Его угрозы не услышали. Щелчок – дверь справа отворилась. Этот товарищ действовал быстрее и успел ударить дверью по Ворону. Нэйкед тут же кинуло влево, страх мощной струёй впрыснули в вены (ни одна частичка мира не укрывалась от глаз!), сцепление с дорогой, казалось, исчезло, и в тот момент, когда Ворону показалось, что он снова взял управление, дверца открылась слева.
Резкий удар по корпусу, мотоцикл швырнуло вправо, где его ждала другая машина.
Мир содрогнулся от грома. На мокрый асфальт упал отблеск сверкнувшей грозы.
Бред, но в этот момент, когда жизнь висела на волоске, а смерть улыбалась в сиянии луны, вспомнилась вдруг идиотская музыка из пин-бола: две палочки, шарик, котороу нельзя позволить упасть в пропасть.
На этот раз тоже врезали, уже не по всему телу, а по ноге – именно по ноге, которая отвечала за задний тормоз. Ворон окончательно потерял управление. Мотоцикл вдруг рванул у него из-под бёдер, кто-то выхватил руль, и вот уже металлический друг, спасавший его от ареста, превращается в верного проводника в загробный мир. Сейчас он грохнется и его переедут. Кровь да кости. Финал истории.
Гончая, мчавшаяся слева, опять ударила дверцей – видимо, желая нанести смертельный удар, добить, чтобы сбросить на асфальт, где музыкой захрустят кости и адским фонтаном брызнет кровь. Но этот удар спаси жизнь Ворона. Он вернул его в седло – пусть на краткий миг, но этого мига хватило, чтобы укротить непослушного зверя, вернуть управление!
Нэйкед снова подчинился.
Ворон занёс ногу и с криком ударил по двери одной из машин, да так сильно, что стекло разлетелось вдребезги. Казалось, он даже оттолкнул от себя машину, но времени думать об это не было, – разворот, новый удар по металлу, рёв раненного зверя. В чёрном стекле стремительно увеличивалась Александрийская колонна, невидимыми глазами Ангел, возвышающийся на ней, смотрел, как к Дворцовой площади мчится колесница убийц, как толпа людей – совсем юные девочки, ещё не познавшие жизнь; мужчина со своими жёнами и детьми; старики, молодёжь, студенты и преподаватели – со страхом, словно остолбеневшие в свете фор олени, глядят на приближающуюся смерть, кричащую рёвом трёх двигателей.
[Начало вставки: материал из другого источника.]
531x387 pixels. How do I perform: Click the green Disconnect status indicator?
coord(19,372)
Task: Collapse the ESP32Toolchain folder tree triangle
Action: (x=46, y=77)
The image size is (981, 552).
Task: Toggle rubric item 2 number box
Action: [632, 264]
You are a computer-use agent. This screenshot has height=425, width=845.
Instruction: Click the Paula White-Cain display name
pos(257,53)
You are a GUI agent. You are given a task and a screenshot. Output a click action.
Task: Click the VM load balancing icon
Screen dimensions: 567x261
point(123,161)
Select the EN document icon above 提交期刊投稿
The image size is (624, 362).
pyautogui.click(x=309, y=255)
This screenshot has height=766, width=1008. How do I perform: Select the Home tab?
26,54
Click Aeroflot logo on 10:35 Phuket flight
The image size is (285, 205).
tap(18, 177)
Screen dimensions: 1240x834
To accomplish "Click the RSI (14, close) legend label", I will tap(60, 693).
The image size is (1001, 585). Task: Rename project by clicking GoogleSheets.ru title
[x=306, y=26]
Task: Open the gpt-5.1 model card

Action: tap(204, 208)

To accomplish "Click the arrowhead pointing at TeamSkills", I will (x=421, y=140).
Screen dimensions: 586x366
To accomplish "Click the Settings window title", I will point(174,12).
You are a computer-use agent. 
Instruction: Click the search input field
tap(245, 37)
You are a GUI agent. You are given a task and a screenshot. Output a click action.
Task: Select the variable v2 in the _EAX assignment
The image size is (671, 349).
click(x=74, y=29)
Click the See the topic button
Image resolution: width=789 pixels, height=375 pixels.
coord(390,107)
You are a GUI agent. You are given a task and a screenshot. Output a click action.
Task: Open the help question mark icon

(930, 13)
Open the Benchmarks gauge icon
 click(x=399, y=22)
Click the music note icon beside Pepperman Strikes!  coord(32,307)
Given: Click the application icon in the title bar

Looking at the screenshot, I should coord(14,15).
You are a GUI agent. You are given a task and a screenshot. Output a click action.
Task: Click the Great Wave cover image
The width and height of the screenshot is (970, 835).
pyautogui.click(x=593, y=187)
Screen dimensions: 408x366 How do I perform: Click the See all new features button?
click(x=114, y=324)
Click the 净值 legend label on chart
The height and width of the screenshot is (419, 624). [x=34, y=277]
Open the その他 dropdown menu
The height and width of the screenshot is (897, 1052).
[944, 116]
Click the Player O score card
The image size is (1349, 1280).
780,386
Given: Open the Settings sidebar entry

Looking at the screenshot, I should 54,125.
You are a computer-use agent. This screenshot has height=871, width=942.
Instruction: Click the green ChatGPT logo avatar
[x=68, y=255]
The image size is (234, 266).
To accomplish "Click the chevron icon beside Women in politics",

Тормози, тормози, они не остановятся!
Ворон ударил по тормозам, сжал правую кисть и через две секунды увидел задние фары полицейских машин, которые всё ещё неслись на площадь. Колёса замедлялись, нога упёрлась в асфальт, и уже можно было развернуться, рвануть обратно и почти наверняка скрыться, но Ворон остался, в ожидании смотря на происходящее.
Он ждал криков. Полиция неслась на такой скорости, что не могла никого не сбить.